I've seen some comments claim that this trend is because we're afraid of overtourism. That may be the motivation of some, but IMO not the major one.
With a disclaimer that this is my personal impression of why we feel and respond this way, and of course I can only speak to those of my own social and business circles that have discussed this, and I think that younger generations have their own interpretation of it. I think the real reason goes back to how we used to feel in the 1980s and 1990s, as a South East Asian country that the international community didn't really know about. Oh, people know about our famous neighbours: Singapore, Thailand, Indonesia. But we kept getting left out of the global conversation; an afterthought in news, business dealings and pop culture, or folded in/mistaken for our more-famous neighbours.
After a while, I believe, we preferred it that way. Being low-key means we don't get sucked into geopolitical drama as much, and the global perception of us (IF ANY) would be so wrong that it's easier to laugh about it than get upset. (The "we still live in trees" was a legit thing for years, before we took it.) Singapore can get the high-profile billionaire expats. Indonesia and Thailand can get the cultural exposure. To not know about us is to have no expectations about us, which is to be pleasantly surprised by us, if you visit.
Because we know very well what our shortcomings are. We love our food, our cultures (major lion dance troupes are ours!), our mishmash of identities. But we also know our infrastructure is uneven, our cities are not walkable (with only a few exceptions), our salary levels are not competitive, conservative populism still reigns, LGBTQ people might as well not exist (though they do, in the cracks of plausible deniability), and that we can be insidiously bigoted in ways that aren't obvious without context. But on the flipside, our standard of living has improved in such a way that a lot of us don't realize it has improved: our metro lines are great, some of our government services are better than some more advanced countries, our banking and payment systems are excellent, the multiculturalism is so ingrained that we take it for granted until non-locals point out how unusual it is.
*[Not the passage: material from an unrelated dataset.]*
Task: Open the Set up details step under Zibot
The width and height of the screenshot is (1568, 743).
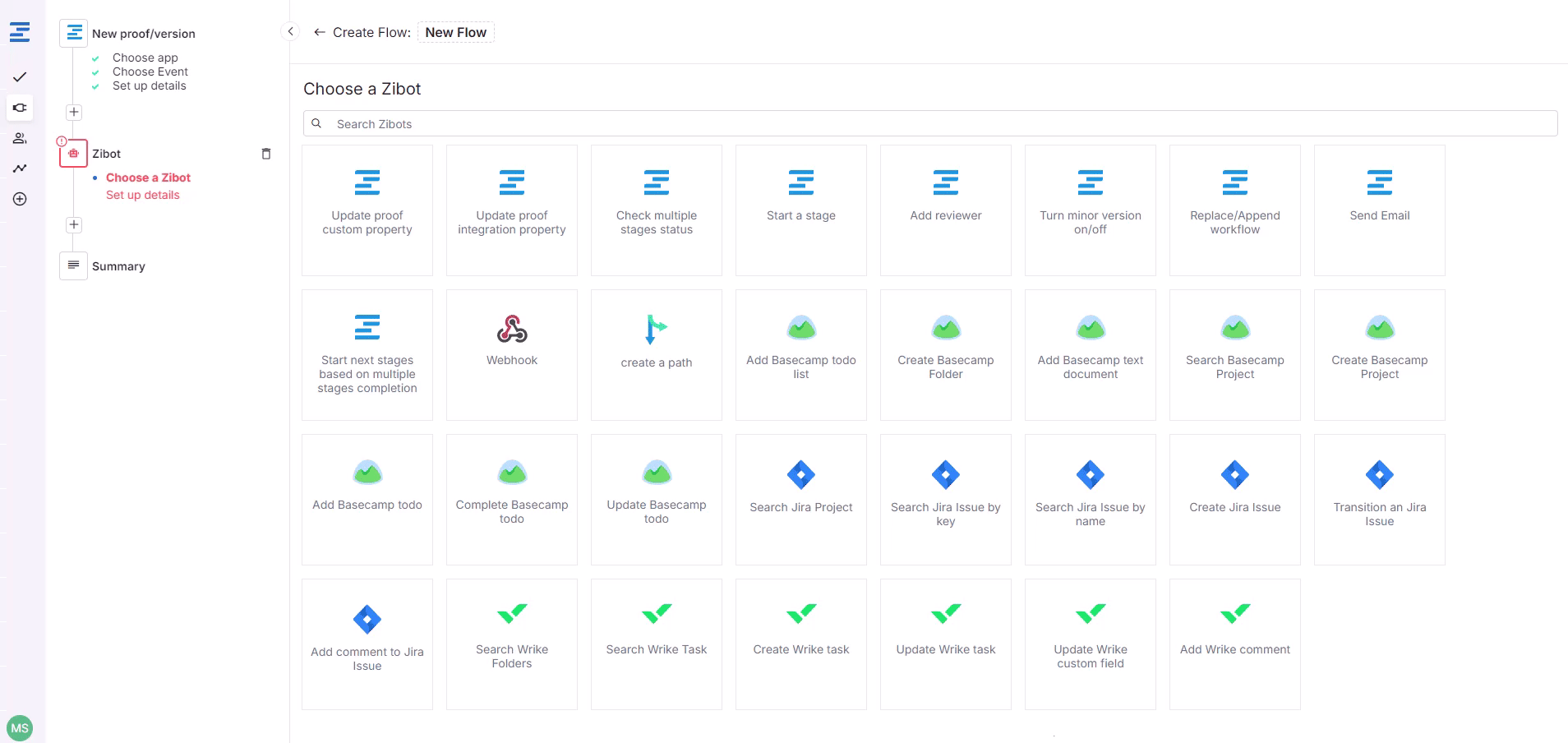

So while we do feel pride in ourselves, whatever that means, we also don't feel that being loud about it is the right way to go.
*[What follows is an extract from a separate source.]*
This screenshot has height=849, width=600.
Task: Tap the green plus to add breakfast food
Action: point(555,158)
It's not self-deprecating, I think. More like, it comes from an awareness that we can do better and wincing preemptively before our ugly bits get exposed.
I've seen some comments claim that this trend is because we're afraid of overtourism. That may be the motivation of some, but IMO not the major one.
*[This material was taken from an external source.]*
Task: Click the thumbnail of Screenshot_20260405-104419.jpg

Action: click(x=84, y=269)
With a disclaimer that this is my personal impression of why we feel and respond this way, and of course I can only speak to those of my own social and business circles that have discussed this, and I think that younger generations have their own interpretation of it. I think the real reason goes back to how we used to feel in the 1980s and 1990s, as a South East Asian country that the international community didn't really know about. Oh, people know about our famous neighbours: Singapore, Thailand, Indonesia. But we kept getting left out of the global conversation; an afterthought in news, business dealings and pop culture, or folded in/mistaken for our more-famous neighbours.
After a while, I believe, we preferred it that way. Being low-key means we don't get sucked into geopolitical drama as much, and the global perception of us (IF ANY) would be so wrong that it's easier to laugh about it than get upset. (The "we still live in trees" was a legit thing for years, before we took it.) Singapore can get the high-profile billionaire expats. Indonesia and Thailand can get the cultural exposure. To not know about us is to have no expectations about us, which is to be pleasantly surprised by us, if you visit.
Because we know very well what our shortcomings are. We love our food, our cultures (major lion dance troupes are ours!), our mishmash of identities. But we also know our infrastructure is uneven, our cities are not walkable (with only a few exceptions), our salary levels are not competitive, conservative populism still reigns, LGBTQ people might as well not exist (though they do, in the cracks of plausible deniability), and that we can be insidiously bigoted in ways that aren't obvious without context. But on the flipside, our standard of living has improved in such a way that a lot of us don't realize it has improved: our metro lines are great, some of our government services are better than some more advanced countries, our banking and payment systems are excellent, the multiculturalism is so ingrained that we take it for granted until non-locals point out how unusual it is. So while we do feel pride in ourselves, whatever that means, we also don't feel that being loud about it is the right way to go.
It's not self-deprecating, I think. More like, it comes from an awareness that we can do better and wincing preemptively before our ugly bits get exposed.